───── Extrait choisi

Le projet financé par la préfecture de Nouvelle-Aquitaine est baptisé « Desopressor 3000 » et se présente sous la forme d’un « théâtre forum » durant lequel des passantes et passants sont invités à réagir à des situations d’oppression sexiste sous la forme d’un jeu interactif. La dernière représentation s’est tenue le samedi 16 septembre à Niort.

Le rapport d’activité […] fait état d’engagements militants non conformes au respect des lois de la République.

Le courrier de la DRDFE

Satisfaite de l’accueil réservé par le public, la compagnie explique, dans son dernier rapport d’activité, vouloir le décliner pour la saison en « douze mini-tournées ». « Nous constatons que la demande est déjà forte pour aller jouer en établissement scolaire », se réjouissait encore la troupe. Elle dépose donc, au mois de mai dernier, une nouvelle demande de subvention à la DRDFE, pour un montant de 16 000 euros, accompagnée de son rapport d’activité.

Malgré des contacts réguliers avec la DRDFE ne laissant en rien présager la décision à venir, les responsables de la compagnie ont eu la surprise de recevoir, le 21 juillet, une notification de refus de leur demande de subvention, motivée de manière lapidaire : « Le rapport d’activité ne fait pas le bilan des actions réalisées et financées […] mais fait état d’engagements militants non conformes au respect des lois de la République consigné dans le CER (contrat d’engagement républicain) et portant sur d’autres actions », écrit la préfecture.

──────────
───── Lignes de données

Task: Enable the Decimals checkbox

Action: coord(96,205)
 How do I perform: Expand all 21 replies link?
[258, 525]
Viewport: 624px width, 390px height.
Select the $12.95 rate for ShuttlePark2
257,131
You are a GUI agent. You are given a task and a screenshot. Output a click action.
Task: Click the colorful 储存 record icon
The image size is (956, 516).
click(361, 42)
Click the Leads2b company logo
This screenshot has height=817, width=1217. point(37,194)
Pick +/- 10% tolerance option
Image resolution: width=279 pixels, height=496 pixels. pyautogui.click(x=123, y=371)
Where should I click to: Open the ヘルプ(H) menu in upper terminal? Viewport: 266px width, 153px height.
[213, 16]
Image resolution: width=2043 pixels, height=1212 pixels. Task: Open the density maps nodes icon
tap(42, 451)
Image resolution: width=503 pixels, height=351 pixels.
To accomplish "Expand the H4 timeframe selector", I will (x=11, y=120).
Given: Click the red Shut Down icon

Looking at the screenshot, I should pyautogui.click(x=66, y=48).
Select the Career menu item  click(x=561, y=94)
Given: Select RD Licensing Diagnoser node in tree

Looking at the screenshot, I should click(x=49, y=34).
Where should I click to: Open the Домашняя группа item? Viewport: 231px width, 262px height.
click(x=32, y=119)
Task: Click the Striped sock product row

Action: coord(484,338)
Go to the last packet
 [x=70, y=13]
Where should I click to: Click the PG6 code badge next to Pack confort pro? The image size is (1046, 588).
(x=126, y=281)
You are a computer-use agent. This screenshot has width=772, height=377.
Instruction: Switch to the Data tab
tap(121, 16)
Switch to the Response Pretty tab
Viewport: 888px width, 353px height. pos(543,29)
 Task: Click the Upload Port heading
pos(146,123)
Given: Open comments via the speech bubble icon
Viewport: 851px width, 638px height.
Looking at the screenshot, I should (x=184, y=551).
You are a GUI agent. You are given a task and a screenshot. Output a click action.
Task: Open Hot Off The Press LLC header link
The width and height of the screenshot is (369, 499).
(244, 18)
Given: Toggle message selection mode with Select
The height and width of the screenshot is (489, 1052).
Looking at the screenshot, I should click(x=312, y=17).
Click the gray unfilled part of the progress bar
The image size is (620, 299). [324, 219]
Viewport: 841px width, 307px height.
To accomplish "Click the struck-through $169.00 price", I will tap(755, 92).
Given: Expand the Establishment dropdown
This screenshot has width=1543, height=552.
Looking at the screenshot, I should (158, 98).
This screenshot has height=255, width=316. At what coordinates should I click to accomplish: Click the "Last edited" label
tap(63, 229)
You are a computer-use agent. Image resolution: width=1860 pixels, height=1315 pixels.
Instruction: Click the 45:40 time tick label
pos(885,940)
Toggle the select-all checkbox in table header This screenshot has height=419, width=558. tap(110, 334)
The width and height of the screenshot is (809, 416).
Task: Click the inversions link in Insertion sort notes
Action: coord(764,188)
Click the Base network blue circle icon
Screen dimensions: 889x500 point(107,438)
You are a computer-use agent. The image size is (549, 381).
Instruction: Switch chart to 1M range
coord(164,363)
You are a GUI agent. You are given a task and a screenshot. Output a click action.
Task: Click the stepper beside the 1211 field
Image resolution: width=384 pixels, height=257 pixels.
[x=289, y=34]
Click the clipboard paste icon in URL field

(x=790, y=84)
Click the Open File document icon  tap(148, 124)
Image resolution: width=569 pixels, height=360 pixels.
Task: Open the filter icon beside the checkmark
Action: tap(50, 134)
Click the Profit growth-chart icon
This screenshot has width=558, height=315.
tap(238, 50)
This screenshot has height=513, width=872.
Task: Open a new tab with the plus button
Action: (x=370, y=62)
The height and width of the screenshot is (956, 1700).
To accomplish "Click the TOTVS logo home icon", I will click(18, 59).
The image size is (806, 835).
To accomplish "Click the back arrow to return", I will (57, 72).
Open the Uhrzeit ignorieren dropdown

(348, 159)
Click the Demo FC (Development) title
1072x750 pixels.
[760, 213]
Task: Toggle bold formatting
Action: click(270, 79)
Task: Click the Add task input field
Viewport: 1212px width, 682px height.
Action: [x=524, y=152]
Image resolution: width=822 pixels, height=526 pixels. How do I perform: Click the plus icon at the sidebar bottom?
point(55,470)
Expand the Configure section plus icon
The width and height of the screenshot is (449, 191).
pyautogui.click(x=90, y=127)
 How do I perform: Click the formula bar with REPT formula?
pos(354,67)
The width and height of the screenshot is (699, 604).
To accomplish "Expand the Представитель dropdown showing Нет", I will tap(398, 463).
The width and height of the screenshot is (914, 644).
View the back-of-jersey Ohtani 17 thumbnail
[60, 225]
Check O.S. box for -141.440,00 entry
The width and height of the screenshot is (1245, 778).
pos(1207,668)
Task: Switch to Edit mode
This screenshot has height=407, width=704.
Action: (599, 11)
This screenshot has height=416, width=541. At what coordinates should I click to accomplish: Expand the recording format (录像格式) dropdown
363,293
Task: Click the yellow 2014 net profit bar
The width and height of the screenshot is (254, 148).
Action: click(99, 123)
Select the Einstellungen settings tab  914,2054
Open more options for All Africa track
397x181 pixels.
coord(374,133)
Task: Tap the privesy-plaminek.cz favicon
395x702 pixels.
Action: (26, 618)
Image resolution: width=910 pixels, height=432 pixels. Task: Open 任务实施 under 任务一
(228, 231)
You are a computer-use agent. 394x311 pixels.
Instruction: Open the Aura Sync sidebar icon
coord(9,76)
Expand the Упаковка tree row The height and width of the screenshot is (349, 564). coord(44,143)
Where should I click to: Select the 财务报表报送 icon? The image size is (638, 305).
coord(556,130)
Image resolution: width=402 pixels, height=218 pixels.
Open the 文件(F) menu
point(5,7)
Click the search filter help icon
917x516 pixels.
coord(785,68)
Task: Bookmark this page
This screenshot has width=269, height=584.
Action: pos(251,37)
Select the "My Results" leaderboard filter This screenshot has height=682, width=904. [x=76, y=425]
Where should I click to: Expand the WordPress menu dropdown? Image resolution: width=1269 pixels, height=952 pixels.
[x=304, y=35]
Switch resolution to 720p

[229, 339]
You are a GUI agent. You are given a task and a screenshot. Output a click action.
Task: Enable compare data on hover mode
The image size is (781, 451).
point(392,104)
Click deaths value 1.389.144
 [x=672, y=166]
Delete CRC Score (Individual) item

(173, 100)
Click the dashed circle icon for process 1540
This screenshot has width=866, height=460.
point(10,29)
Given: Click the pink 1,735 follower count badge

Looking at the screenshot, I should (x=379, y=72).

──────────

Travail demandé:
1: Répondez à ces questions sur l'extrait choisi :
(a) Dans quelle ville s'est tenue la dernière représentation de « Desopressor 3000 » ?
(b) Quel montant de subvention la compagnie a-t-elle demandé à la DRDFE ?
(c) À quelle date les responsables de la compagnie ont-ils reçu la notification de refus ?
2: Retapez sans rien changer le passage de l'extrait choisi qui commence par « Le courrier de » et se poursuit jusqu'à « son rapport d’activité. ».

Réponses ci-dessous:
1:
(a) À Niort.
(b) 16 000 euros.
(c) Le 21 juillet.

2:
Le courrier de la DRDFE

Satisfaite de l’accueil réservé par le public, la compagnie explique, dans son dernier rapport d’activité, vouloir le décliner pour la saison en « douze mini-tournées ». « Nous constatons que la demande est déjà forte pour aller jouer en établissement scolaire », se réjouissait encore la troupe. Elle dépose donc, au mois de mai dernier, une nouvelle demande de subvention à la DRDFE, pour un montant de 16 000 euros, accompagnée de son rapport d’activité.